Es liessen sich verschiedene Beispiele aus den vergangenen 10 Jahren dafür aufführen, dass in der Bundesversammlung selber die Verfassungsmässigkeit der (eigenen) Gesetzgebung Fragen aufwarf. Für viel Unverständnis in der Bevölkerung sorgte schliesslich der fehlende individuelle Rechtsschutz etwa im Zusammenhang mit den Massnahmen zur Bekämpfung der Covid-19-Epidemie.

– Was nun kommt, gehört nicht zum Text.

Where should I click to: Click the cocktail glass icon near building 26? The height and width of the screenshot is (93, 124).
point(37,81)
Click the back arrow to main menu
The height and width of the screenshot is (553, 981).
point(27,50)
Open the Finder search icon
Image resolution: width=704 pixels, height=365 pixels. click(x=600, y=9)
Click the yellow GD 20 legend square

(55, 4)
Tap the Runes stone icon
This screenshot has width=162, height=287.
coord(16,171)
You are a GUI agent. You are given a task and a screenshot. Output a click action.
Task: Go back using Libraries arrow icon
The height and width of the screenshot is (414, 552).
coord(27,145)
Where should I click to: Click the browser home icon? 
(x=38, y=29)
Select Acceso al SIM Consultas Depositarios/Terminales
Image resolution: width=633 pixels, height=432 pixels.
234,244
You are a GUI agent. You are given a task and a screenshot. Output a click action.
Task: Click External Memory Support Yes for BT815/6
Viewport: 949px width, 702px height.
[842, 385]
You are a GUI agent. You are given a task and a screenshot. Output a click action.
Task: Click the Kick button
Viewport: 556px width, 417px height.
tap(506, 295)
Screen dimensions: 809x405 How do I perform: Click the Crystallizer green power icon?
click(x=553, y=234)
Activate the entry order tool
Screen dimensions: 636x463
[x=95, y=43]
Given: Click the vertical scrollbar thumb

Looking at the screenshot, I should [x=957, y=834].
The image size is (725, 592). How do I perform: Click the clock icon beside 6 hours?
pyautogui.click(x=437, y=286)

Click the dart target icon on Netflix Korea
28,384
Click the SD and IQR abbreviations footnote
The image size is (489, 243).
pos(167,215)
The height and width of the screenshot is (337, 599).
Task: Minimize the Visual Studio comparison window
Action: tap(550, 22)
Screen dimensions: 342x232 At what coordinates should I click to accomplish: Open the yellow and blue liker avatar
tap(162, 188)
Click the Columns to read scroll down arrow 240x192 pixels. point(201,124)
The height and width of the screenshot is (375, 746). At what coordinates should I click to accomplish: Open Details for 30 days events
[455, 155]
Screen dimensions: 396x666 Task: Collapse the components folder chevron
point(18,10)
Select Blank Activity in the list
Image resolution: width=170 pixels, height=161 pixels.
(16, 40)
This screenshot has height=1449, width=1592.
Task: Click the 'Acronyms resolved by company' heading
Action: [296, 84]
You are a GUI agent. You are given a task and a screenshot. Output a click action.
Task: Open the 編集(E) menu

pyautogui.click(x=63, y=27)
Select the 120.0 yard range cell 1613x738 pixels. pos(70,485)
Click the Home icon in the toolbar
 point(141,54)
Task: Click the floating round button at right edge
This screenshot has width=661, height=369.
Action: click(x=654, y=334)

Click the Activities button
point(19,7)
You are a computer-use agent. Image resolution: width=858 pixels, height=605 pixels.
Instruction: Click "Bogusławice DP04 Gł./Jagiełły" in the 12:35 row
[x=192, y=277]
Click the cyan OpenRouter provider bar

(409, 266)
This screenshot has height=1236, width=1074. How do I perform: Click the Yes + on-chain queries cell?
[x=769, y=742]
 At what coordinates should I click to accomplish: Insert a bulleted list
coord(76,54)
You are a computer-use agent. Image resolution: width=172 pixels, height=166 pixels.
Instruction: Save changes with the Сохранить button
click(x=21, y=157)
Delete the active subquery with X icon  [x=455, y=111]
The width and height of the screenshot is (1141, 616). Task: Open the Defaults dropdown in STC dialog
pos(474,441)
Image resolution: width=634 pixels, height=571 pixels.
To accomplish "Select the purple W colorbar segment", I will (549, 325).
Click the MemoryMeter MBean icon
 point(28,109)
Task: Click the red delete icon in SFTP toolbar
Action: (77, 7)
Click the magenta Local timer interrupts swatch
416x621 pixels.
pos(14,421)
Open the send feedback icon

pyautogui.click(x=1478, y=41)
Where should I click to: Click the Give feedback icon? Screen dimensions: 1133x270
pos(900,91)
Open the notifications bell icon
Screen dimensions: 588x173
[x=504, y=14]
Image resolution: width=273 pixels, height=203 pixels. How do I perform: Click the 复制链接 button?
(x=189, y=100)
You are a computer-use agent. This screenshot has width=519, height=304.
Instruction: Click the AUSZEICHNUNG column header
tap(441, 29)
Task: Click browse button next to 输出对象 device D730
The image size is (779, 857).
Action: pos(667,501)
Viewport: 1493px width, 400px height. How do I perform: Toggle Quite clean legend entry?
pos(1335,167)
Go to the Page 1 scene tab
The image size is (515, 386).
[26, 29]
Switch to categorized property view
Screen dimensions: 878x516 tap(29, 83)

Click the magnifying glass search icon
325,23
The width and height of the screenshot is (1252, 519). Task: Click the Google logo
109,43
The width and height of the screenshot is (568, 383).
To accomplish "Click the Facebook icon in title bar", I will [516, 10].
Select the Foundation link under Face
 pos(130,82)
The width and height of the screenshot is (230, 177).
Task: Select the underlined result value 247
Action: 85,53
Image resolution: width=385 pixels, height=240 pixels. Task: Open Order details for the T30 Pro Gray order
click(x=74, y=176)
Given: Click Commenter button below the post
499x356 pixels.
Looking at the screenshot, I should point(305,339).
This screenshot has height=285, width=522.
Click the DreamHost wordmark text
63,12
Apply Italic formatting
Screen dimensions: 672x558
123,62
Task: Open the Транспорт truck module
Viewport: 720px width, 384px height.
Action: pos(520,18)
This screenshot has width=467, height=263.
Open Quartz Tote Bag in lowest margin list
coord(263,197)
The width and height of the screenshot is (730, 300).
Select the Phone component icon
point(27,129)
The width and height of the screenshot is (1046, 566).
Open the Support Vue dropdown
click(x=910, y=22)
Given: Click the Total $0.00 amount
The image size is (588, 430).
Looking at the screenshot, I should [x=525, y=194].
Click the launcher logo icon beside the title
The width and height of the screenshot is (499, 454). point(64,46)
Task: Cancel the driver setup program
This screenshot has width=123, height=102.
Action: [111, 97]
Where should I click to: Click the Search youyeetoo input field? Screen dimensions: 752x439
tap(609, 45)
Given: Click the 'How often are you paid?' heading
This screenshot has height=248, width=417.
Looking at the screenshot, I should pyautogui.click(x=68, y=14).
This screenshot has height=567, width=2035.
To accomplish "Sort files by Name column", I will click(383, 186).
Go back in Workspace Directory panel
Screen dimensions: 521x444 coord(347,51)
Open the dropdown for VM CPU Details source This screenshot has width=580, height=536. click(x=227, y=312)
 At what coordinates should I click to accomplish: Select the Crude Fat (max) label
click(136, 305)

Die konkrete Ausgestaltung der verlangten Verfassungsgerichtsbarkeit kann durchaus mit Rücksicht auf die Besonderheiten des schweizerischen Gesetzgebungsprozesses erfolgen. Sie könnte sich an folgenden Grundsätzen orientieren:

– nur Prüfung im Einzelfall (konkrete Normenkontrolle) von Bundesgesetzen und allgemeinverbindlichen Bundesbeschlüssen;

– diffuse Normenkontrolle;

– Prüfungsmasstab: verfassungsmässige Rechte der Bürgerinnen und Bürger bzw. das Völkerrecht sowie -auf entsprechende Rüge eines Kantons hin- die verfassungsrechtliche Kompetenzordnung;

– Wirkung des Urteils: gegebenenfalls Nichtanwendung einer verfassungswidrigen Gesetzesbestimmung im fraglichen Fall. Die fragliche Vorschrift bleibt jedoch formell in Kraft.”